For all the adorable images of cats that play the piano, flush the toilet, mew melodiously and find their way back home over hundreds of miles, scientists have identified a shocking new truth: Cats are far deadlier than anyone had realized.

Scientists from the Smithsonian Conservation Biology Institute and the Fish and Wildlife Service estimated that U.S. domestic cats -- both the pets that spend part of the day outdoors and the unnamed strays and ferals that never leave it -- kill a median of 2.4 billion birds and 12.3 billion mammals a year, most of them native mammals rather than introduced pests like the Norway rat.

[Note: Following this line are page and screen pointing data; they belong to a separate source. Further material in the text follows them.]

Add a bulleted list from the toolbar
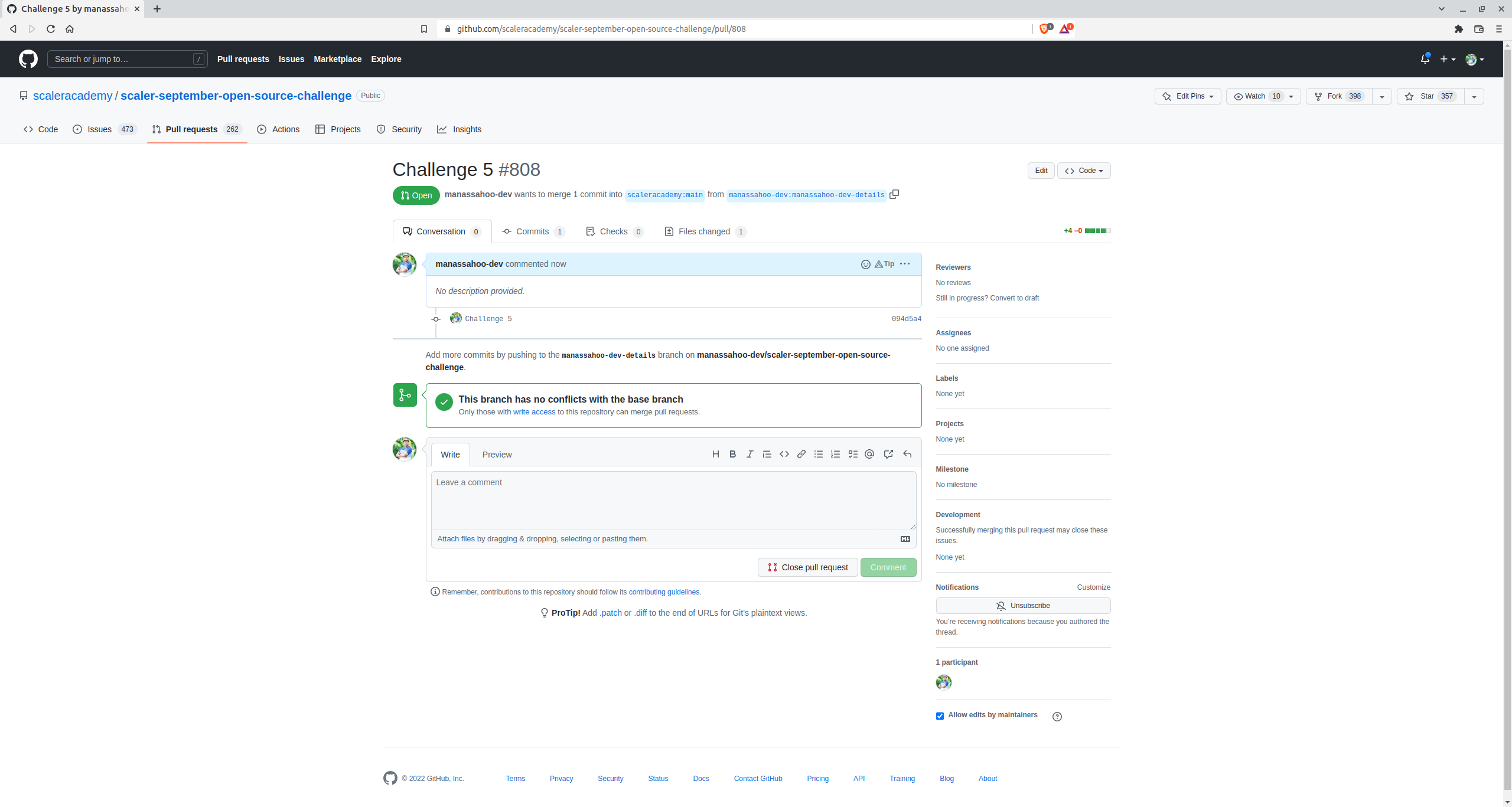Viewport: 1512px width, 807px height. 818,454
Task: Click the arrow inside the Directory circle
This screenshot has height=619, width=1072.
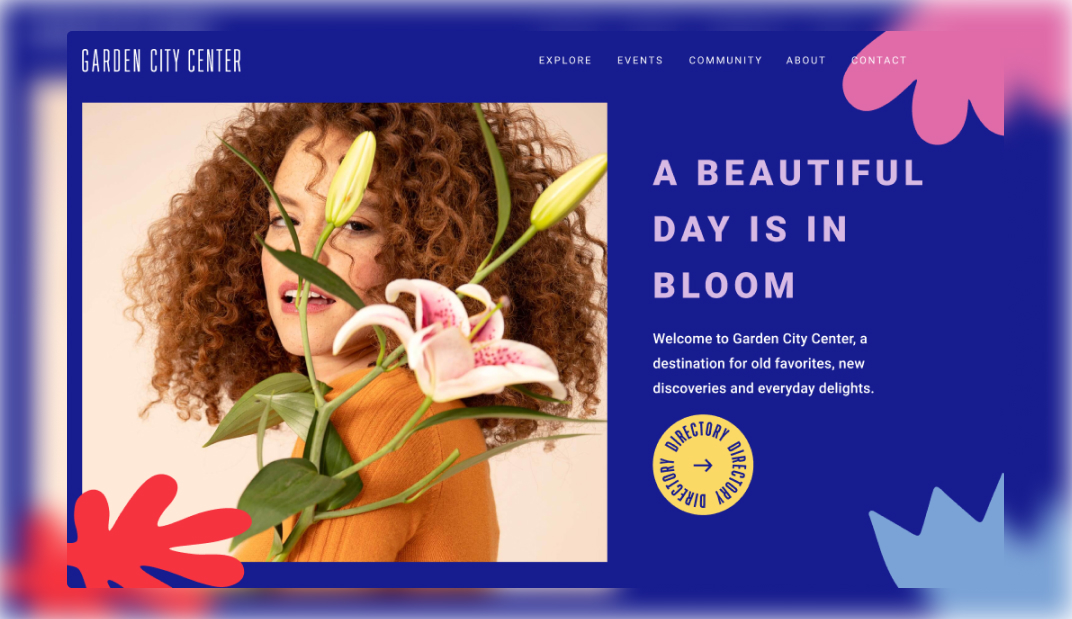Action: (x=703, y=465)
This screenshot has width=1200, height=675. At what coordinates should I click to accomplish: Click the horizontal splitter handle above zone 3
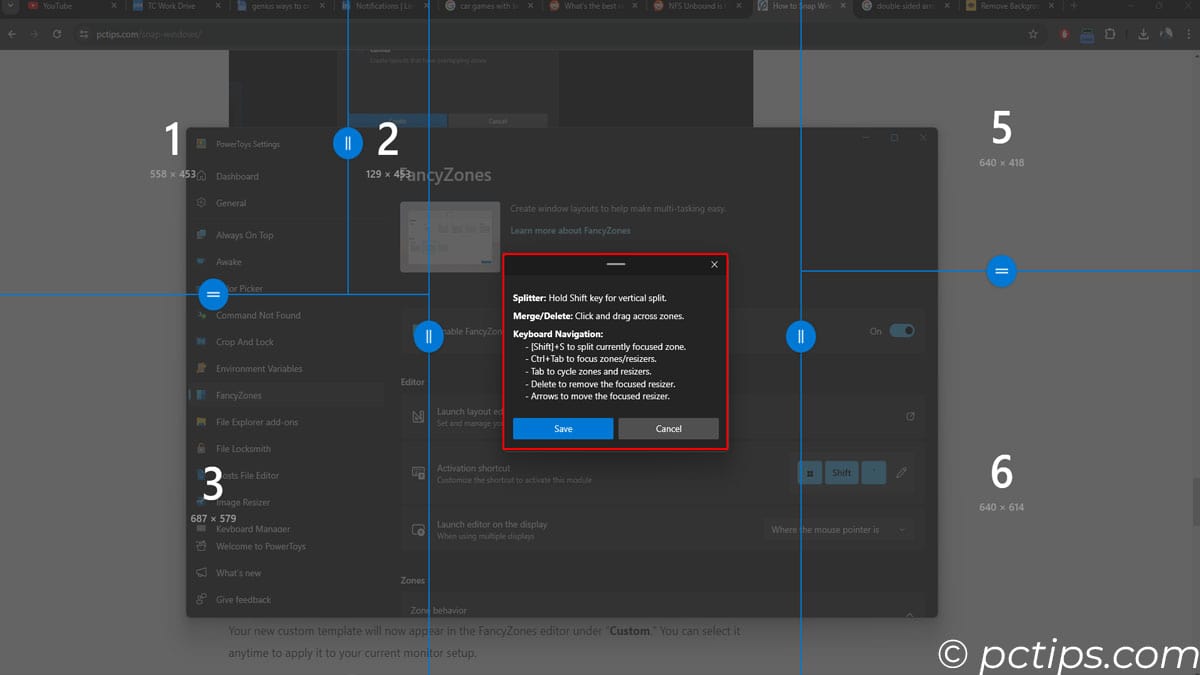coord(213,295)
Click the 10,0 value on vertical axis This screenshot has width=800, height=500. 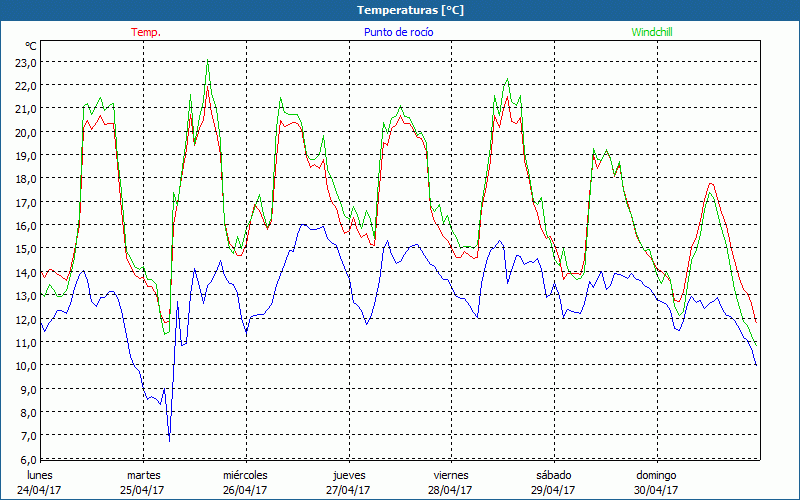coord(26,365)
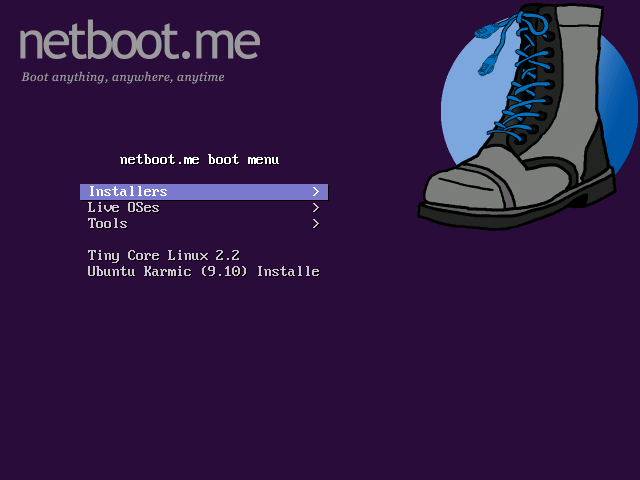This screenshot has height=480, width=640.
Task: Select the Installers menu entry
Action: coord(128,192)
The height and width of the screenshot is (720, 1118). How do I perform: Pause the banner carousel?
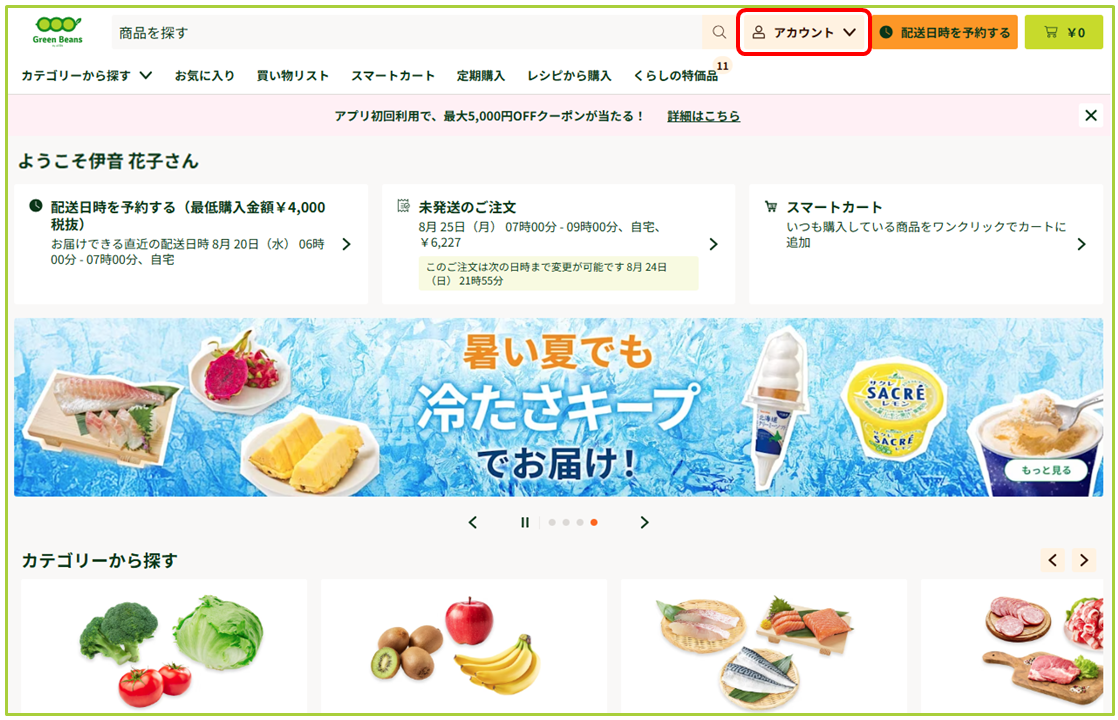[525, 523]
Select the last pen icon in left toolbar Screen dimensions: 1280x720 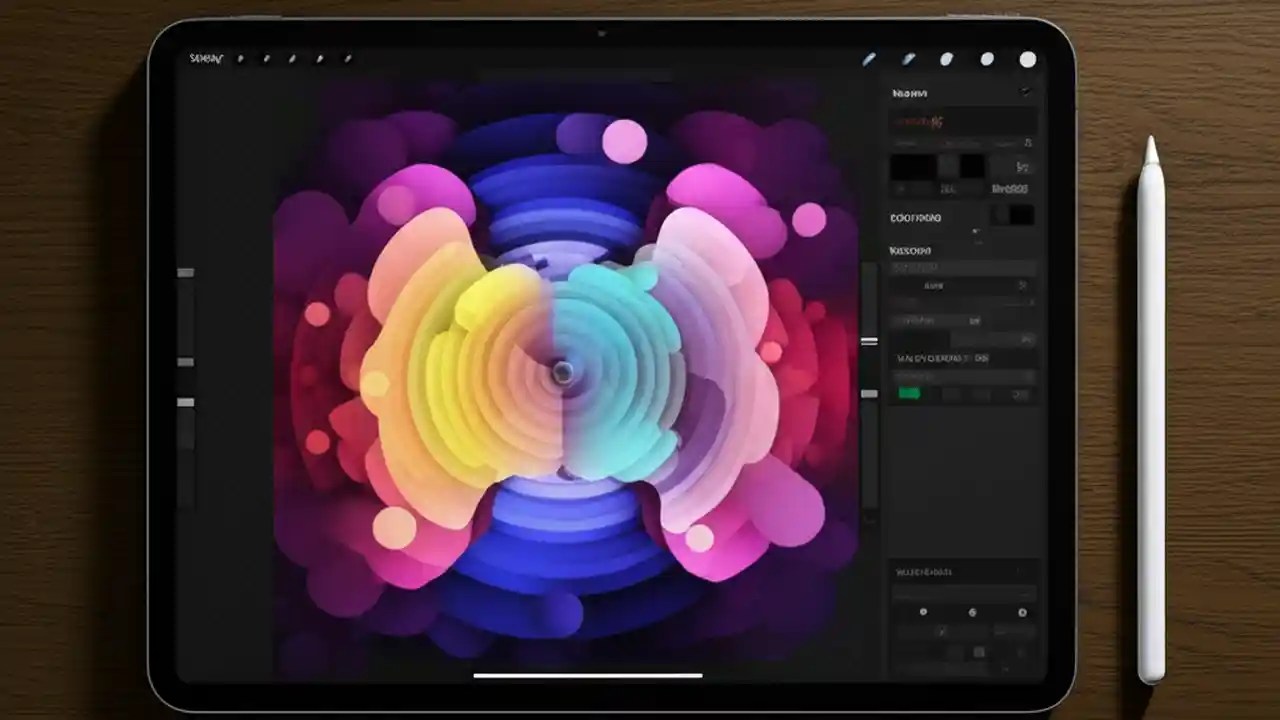pos(348,59)
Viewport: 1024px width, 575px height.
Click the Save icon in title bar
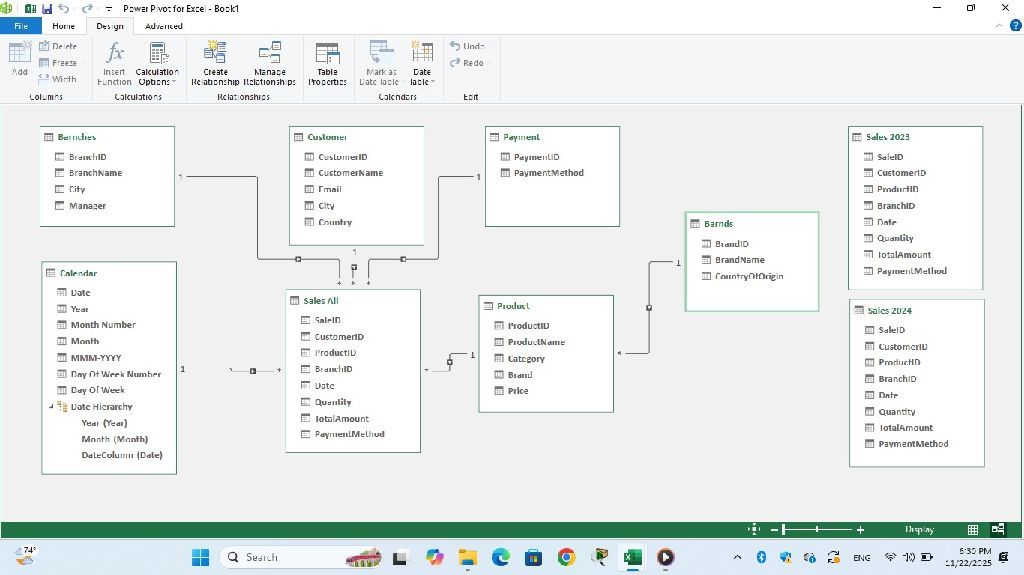pyautogui.click(x=47, y=8)
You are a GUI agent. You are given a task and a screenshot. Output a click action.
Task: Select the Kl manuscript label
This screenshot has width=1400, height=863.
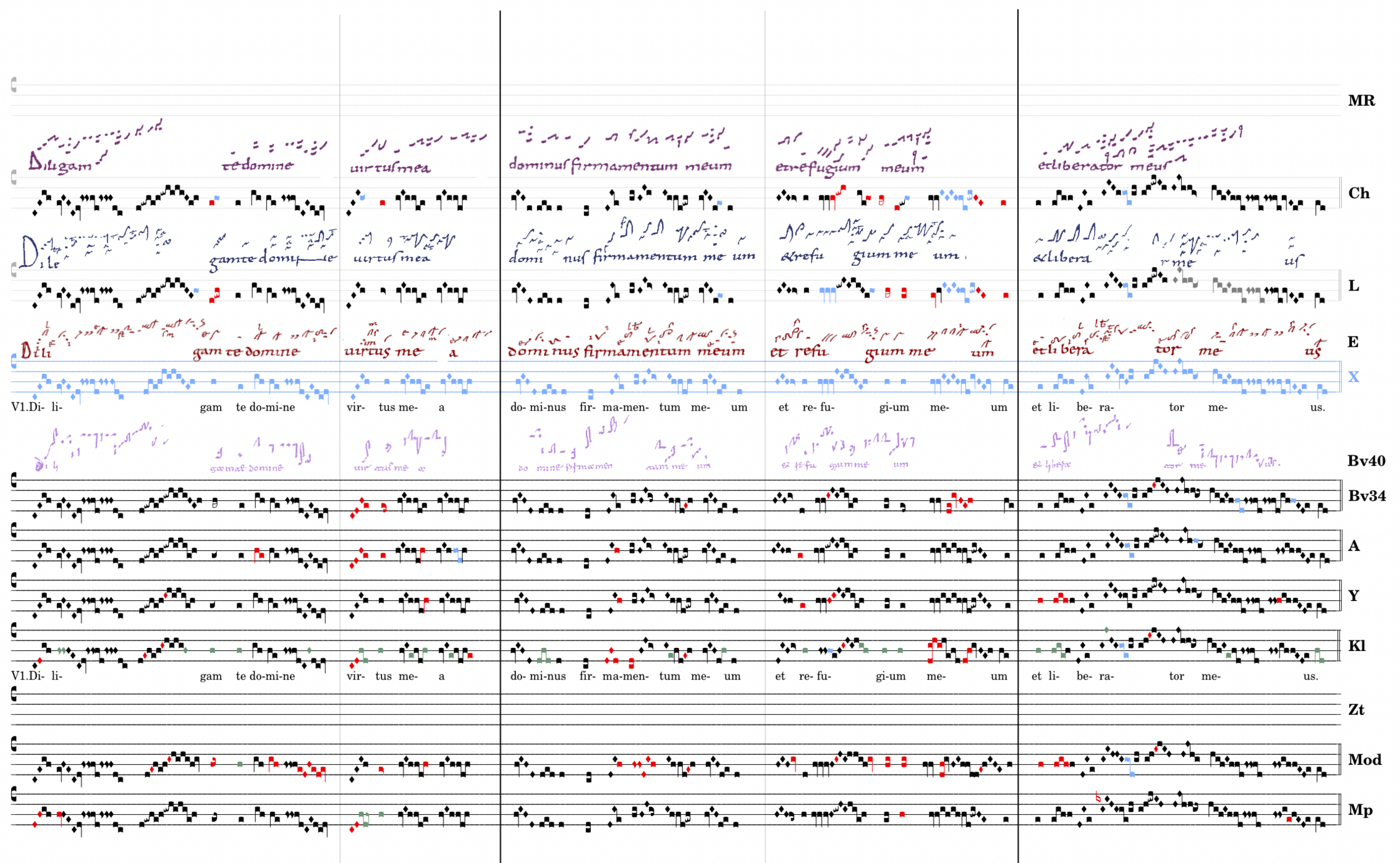coord(1357,646)
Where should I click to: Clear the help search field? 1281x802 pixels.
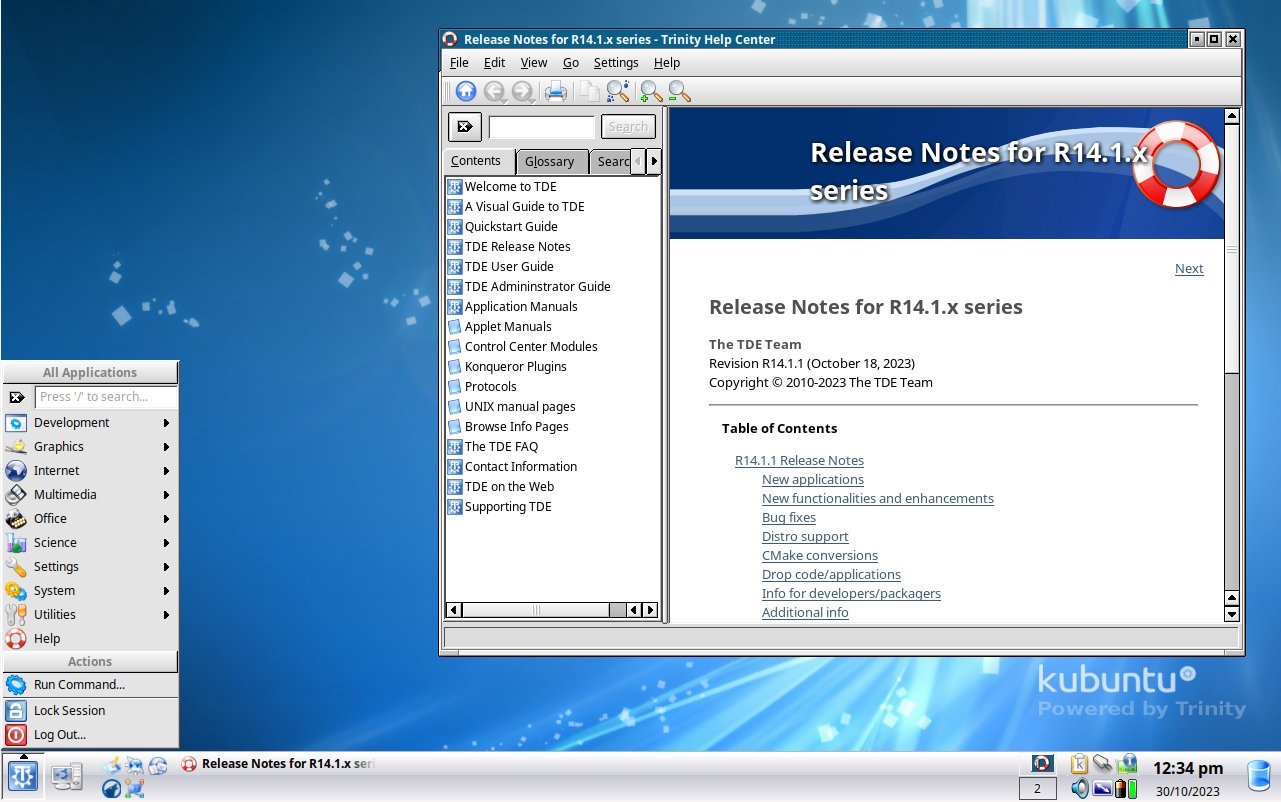coord(465,127)
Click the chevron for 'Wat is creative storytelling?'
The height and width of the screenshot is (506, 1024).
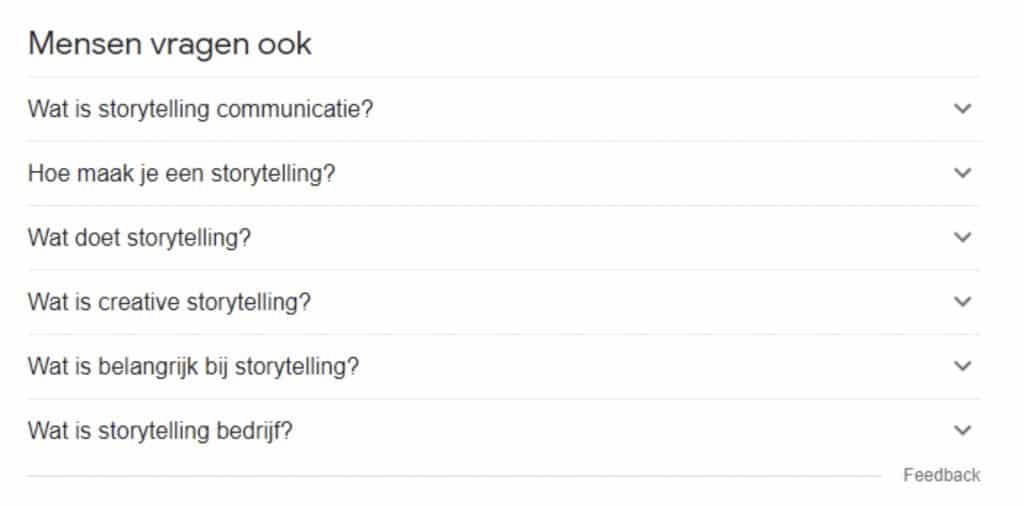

The estimated kill rates are two to four times higher than previously thought. More birds and mammals die at the mouths of cats, the report said, than from automobile strikes, pesticides and poisons, or other so-called anthropogenic causes.

Peter Marra, of the Smithsonian Conservation Biology Institute and an author of the report, said the mortality figures that emerge from the new model "are shockingly high."

The study appeared last Tuesday in the journal Nature Communications and is likely to fuel the debate between environmentalists who see free-roaming domestic cats as an invasive species and animal-welfare advocates who are appalled by the millions of unwanted cats (and dogs) euthanized in animal shelters.

The new study estimates that free-roaming pets account for about 29 percent of the birds killed by domestic cats each year; the real problem arises with the 80 million or so stray or feral cats that commit the bulk of the slaughter.